* _WORK REQUIRED_: Copy the records exactly. Include every line.

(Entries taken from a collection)

-- Opening Marker --

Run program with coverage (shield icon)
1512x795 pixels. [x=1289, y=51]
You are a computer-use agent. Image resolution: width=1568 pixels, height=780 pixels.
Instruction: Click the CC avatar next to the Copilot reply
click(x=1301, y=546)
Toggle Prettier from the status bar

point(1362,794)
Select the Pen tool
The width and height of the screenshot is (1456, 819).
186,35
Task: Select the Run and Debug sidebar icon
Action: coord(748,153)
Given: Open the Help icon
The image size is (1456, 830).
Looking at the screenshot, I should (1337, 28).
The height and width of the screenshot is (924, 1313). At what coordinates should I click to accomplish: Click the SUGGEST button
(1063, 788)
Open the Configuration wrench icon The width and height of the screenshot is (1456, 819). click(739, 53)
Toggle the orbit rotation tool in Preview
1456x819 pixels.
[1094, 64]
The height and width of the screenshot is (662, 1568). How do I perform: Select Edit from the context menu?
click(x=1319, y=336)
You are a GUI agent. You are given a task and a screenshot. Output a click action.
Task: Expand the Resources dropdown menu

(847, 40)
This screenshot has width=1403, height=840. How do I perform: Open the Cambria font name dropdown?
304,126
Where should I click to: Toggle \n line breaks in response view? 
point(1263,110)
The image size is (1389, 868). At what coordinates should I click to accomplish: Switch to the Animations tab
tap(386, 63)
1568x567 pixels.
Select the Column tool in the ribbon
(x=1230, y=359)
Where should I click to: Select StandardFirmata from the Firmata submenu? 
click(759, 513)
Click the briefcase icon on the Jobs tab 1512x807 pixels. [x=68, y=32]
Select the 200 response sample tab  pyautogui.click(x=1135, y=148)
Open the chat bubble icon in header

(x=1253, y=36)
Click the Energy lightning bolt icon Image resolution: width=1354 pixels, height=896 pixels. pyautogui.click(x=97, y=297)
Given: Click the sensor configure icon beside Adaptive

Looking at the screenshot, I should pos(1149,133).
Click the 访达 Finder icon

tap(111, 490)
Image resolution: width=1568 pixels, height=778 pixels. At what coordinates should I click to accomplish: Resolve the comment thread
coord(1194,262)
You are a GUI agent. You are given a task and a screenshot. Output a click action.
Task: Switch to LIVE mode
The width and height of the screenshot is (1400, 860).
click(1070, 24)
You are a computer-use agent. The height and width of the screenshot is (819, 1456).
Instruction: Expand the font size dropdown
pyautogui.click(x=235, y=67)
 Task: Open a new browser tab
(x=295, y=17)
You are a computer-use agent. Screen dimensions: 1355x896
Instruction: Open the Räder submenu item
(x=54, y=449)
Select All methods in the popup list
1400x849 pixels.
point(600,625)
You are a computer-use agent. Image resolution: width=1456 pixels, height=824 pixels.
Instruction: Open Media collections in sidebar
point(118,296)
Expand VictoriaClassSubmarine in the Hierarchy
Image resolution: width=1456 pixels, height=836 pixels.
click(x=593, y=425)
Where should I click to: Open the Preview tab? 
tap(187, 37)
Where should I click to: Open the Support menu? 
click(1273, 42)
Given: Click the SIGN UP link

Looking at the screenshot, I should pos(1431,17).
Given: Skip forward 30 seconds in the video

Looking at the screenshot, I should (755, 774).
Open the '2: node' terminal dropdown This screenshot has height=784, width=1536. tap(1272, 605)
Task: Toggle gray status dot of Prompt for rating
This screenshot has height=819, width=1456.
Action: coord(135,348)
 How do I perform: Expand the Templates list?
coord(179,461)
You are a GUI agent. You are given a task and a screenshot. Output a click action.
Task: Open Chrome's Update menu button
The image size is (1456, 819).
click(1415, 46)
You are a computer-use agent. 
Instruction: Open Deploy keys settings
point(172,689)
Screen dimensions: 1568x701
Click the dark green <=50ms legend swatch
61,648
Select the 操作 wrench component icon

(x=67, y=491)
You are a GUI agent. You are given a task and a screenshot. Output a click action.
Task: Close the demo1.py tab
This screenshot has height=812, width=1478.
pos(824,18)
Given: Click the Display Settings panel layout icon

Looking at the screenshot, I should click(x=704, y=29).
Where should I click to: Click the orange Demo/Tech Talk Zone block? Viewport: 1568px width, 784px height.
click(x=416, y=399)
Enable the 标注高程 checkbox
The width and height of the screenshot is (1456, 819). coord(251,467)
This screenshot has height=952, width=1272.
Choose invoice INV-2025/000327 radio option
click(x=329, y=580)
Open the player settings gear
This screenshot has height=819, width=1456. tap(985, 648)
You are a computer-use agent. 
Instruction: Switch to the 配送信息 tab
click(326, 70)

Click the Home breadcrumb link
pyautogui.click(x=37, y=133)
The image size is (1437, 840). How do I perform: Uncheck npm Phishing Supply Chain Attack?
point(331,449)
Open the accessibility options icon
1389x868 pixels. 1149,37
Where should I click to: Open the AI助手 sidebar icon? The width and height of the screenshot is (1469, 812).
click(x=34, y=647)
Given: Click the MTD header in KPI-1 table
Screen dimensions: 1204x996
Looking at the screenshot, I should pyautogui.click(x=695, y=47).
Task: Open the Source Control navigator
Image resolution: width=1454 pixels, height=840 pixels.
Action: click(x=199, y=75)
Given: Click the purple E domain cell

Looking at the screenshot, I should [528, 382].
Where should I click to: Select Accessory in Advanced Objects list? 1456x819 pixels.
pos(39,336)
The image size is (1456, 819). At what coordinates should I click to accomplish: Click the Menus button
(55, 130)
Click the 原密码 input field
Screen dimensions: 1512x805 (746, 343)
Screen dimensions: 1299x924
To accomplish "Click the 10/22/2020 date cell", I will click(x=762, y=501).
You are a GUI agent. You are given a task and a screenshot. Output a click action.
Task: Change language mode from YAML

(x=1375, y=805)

-- Closing Marker --

* _COMPLETED TASK_:
Run program with coverage (shield icon)
1512x795 pixels. [x=1289, y=51]
You are a computer-use agent. Image resolution: width=1568 pixels, height=780 pixels.
Instruction: Click the CC avatar next to the Copilot reply
click(x=1301, y=546)
Toggle Prettier from the status bar

point(1362,794)
Select the Pen tool
The width and height of the screenshot is (1456, 819).
186,35
Task: Select the Run and Debug sidebar icon
Action: coord(748,153)
Given: Open the Help icon
The image size is (1456, 830).
Looking at the screenshot, I should (1337, 28).
The height and width of the screenshot is (924, 1313). At what coordinates should I click to accomplish: Click the SUGGEST button
(1063, 788)
Open the Configuration wrench icon The width and height of the screenshot is (1456, 819). click(739, 53)
Toggle the orbit rotation tool in Preview
1456x819 pixels.
[1094, 64]
The height and width of the screenshot is (662, 1568). How do I perform: Select Edit from the context menu?
click(x=1319, y=336)
You are a GUI agent. You are given a task and a screenshot. Output a click action.
Task: Expand the Resources dropdown menu

(847, 40)
This screenshot has width=1403, height=840. How do I perform: Open the Cambria font name dropdown?
304,126
Where should I click to: Toggle \n line breaks in response view? 
point(1263,110)
The image size is (1389, 868). At what coordinates should I click to accomplish: Switch to the Animations tab
tap(386, 63)
1568x567 pixels.
Select the Column tool in the ribbon
(x=1230, y=359)
Where should I click to: Select StandardFirmata from the Firmata submenu? 
click(759, 513)
Click the briefcase icon on the Jobs tab 1512x807 pixels. [x=68, y=32]
Select the 200 response sample tab  pyautogui.click(x=1135, y=148)
Open the chat bubble icon in header

(x=1253, y=36)
Click the Energy lightning bolt icon Image resolution: width=1354 pixels, height=896 pixels. pyautogui.click(x=97, y=297)
Given: Click the sensor configure icon beside Adaptive

Looking at the screenshot, I should pos(1149,133).
Click the 访达 Finder icon

tap(111, 490)
Image resolution: width=1568 pixels, height=778 pixels. At what coordinates should I click to accomplish: Resolve the comment thread
coord(1194,262)
You are a GUI agent. You are given a task and a screenshot. Output a click action.
Task: Switch to LIVE mode
The width and height of the screenshot is (1400, 860).
click(1070, 24)
You are a computer-use agent. The height and width of the screenshot is (819, 1456).
Instruction: Expand the font size dropdown
pyautogui.click(x=235, y=67)
 Task: Open a new browser tab
(x=295, y=17)
You are a computer-use agent. Screen dimensions: 1355x896
Instruction: Open the Räder submenu item
(x=54, y=449)
Select All methods in the popup list
1400x849 pixels.
point(600,625)
You are a computer-use agent. Image resolution: width=1456 pixels, height=824 pixels.
Instruction: Open Media collections in sidebar
point(118,296)
Expand VictoriaClassSubmarine in the Hierarchy
Image resolution: width=1456 pixels, height=836 pixels.
click(x=593, y=425)
Where should I click to: Open the Preview tab? 
tap(187, 37)
Where should I click to: Open the Support menu? 
click(1273, 42)
Given: Click the SIGN UP link

Looking at the screenshot, I should pos(1431,17).
Given: Skip forward 30 seconds in the video

Looking at the screenshot, I should (755, 774).
Open the '2: node' terminal dropdown This screenshot has height=784, width=1536. tap(1272, 605)
Task: Toggle gray status dot of Prompt for rating
This screenshot has height=819, width=1456.
Action: coord(135,348)
 How do I perform: Expand the Templates list?
coord(179,461)
You are a GUI agent. You are given a task and a screenshot. Output a click action.
Task: Open Chrome's Update menu button
The image size is (1456, 819).
click(1415, 46)
You are a computer-use agent. 
Instruction: Open Deploy keys settings
point(172,689)
Screen dimensions: 1568x701
Click the dark green <=50ms legend swatch
61,648
Select the 操作 wrench component icon

(x=67, y=491)
You are a GUI agent. You are given a task and a screenshot. Output a click action.
Task: Close the demo1.py tab
This screenshot has height=812, width=1478.
pos(824,18)
Given: Click the Display Settings panel layout icon

Looking at the screenshot, I should click(x=704, y=29).
Where should I click to: Click the orange Demo/Tech Talk Zone block? Viewport: 1568px width, 784px height.
click(x=416, y=399)
Enable the 标注高程 checkbox
The width and height of the screenshot is (1456, 819). coord(251,467)
This screenshot has height=952, width=1272.
Choose invoice INV-2025/000327 radio option
click(x=329, y=580)
Open the player settings gear
This screenshot has height=819, width=1456. tap(985, 648)
You are a computer-use agent. 
Instruction: Switch to the 配送信息 tab
click(326, 70)

Click the Home breadcrumb link
pyautogui.click(x=37, y=133)
The image size is (1437, 840). How do I perform: Uncheck npm Phishing Supply Chain Attack?
point(331,449)
Open the accessibility options icon
1389x868 pixels. 1149,37
Where should I click to: Open the AI助手 sidebar icon? The width and height of the screenshot is (1469, 812).
click(x=34, y=647)
Given: Click the MTD header in KPI-1 table
Screen dimensions: 1204x996
Looking at the screenshot, I should pyautogui.click(x=695, y=47).
Task: Open the Source Control navigator
Image resolution: width=1454 pixels, height=840 pixels.
Action: click(x=199, y=75)
Given: Click the purple E domain cell

Looking at the screenshot, I should [528, 382].
Where should I click to: Select Accessory in Advanced Objects list? 1456x819 pixels.
pos(39,336)
The image size is (1456, 819). At what coordinates should I click to accomplish: Click the Menus button
(55, 130)
Click the 原密码 input field
Screen dimensions: 1512x805 (746, 343)
Screen dimensions: 1299x924
To accomplish "Click the 10/22/2020 date cell", I will click(x=762, y=501).
You are a GUI agent. You are given a task and a screenshot. Output a click action.
Task: Change language mode from YAML

(x=1375, y=805)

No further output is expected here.